For us, it has never been reducible to a single metric. Carbon matters enormously — but so does social value, resilience, and circularity. The best outcomes come from weighing all these together.
We support decarbonisation in our sector, and the targets for our industry. But how we carry out that transition is important. Offshoring UK production to lower–carbon mills is not decarbonising, but displacement.
It simply moves industrial activity overseas, exporting both emissions and jobs, and leaves the UK more exposed to volatile global markets and rising tariff barriers at a moment in which domestic production capability has become a question of national security.
For us, this means that we don't ban blast furnace steel from our projects, which is at risk of becoming one of the unintended consequences when narrow carbon targets are applied to projects.
Instead, our starting point will always be performance and the quality of the product. We look at our projects in the round, considering the whole life carbon impact of the building, and we set separate minimum carbon standards for both EAF and blast furnace products based on a sliding scale, to ensure best solutions are implemented when delivering our client's brief.

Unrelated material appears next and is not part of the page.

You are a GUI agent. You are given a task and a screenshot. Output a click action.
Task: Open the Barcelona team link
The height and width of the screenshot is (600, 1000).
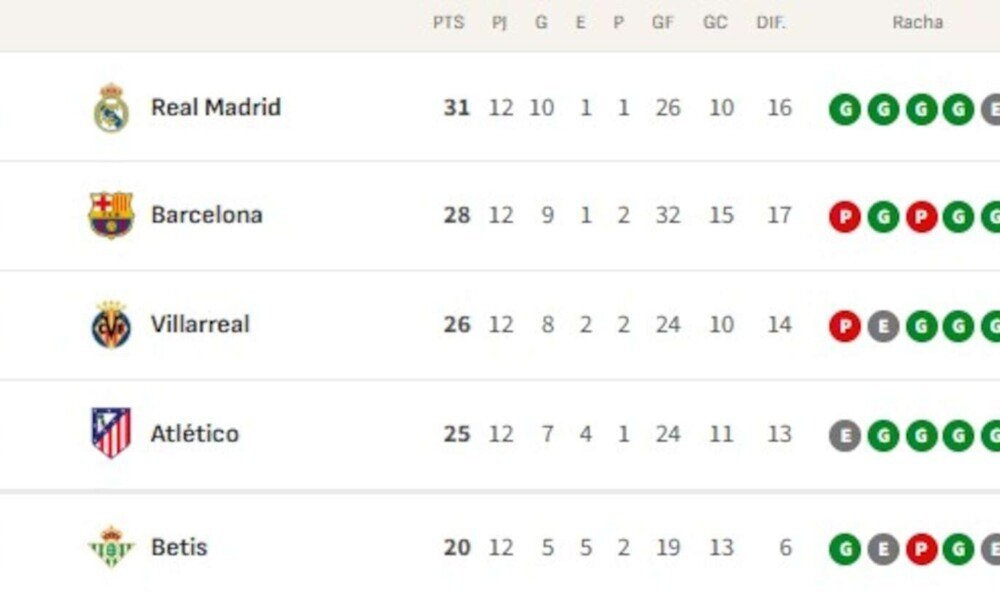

This is the dual decarbonisation approach. It means driving demand for lower carbon steel over time but not excluding any specific producers today in a way that would make it harder for them to fund their transition.
New EAF facilities are a critical step. Running in parallel is the development of primary steel made via hydrogen–based direct reduction of iron ore, but that remains some years from commercial viability at scale, as recent project delays across Europe have shown.
To ensure a consistent supply of steel that supports the British economy and the communities that depend on it, the dual decarbonisation approach is the honest, workable path.
The destination is clear: a UK steel sector that is decarbonised, competitive, and capable of supplying the infrastructure and buildings the country needs. But the route to it requires nuance. It means demand–side leadership from contractors and clients who understand that excluding UK producers in pursuit of a cleaner project today undermines the cleaner sector we need tomorrow.
With so much volatility in steel markets around the world, and the ongoing trend of rising tariff barriers, it is critical that the UK retains domestic production capability, and we're proud to support UK steel producers.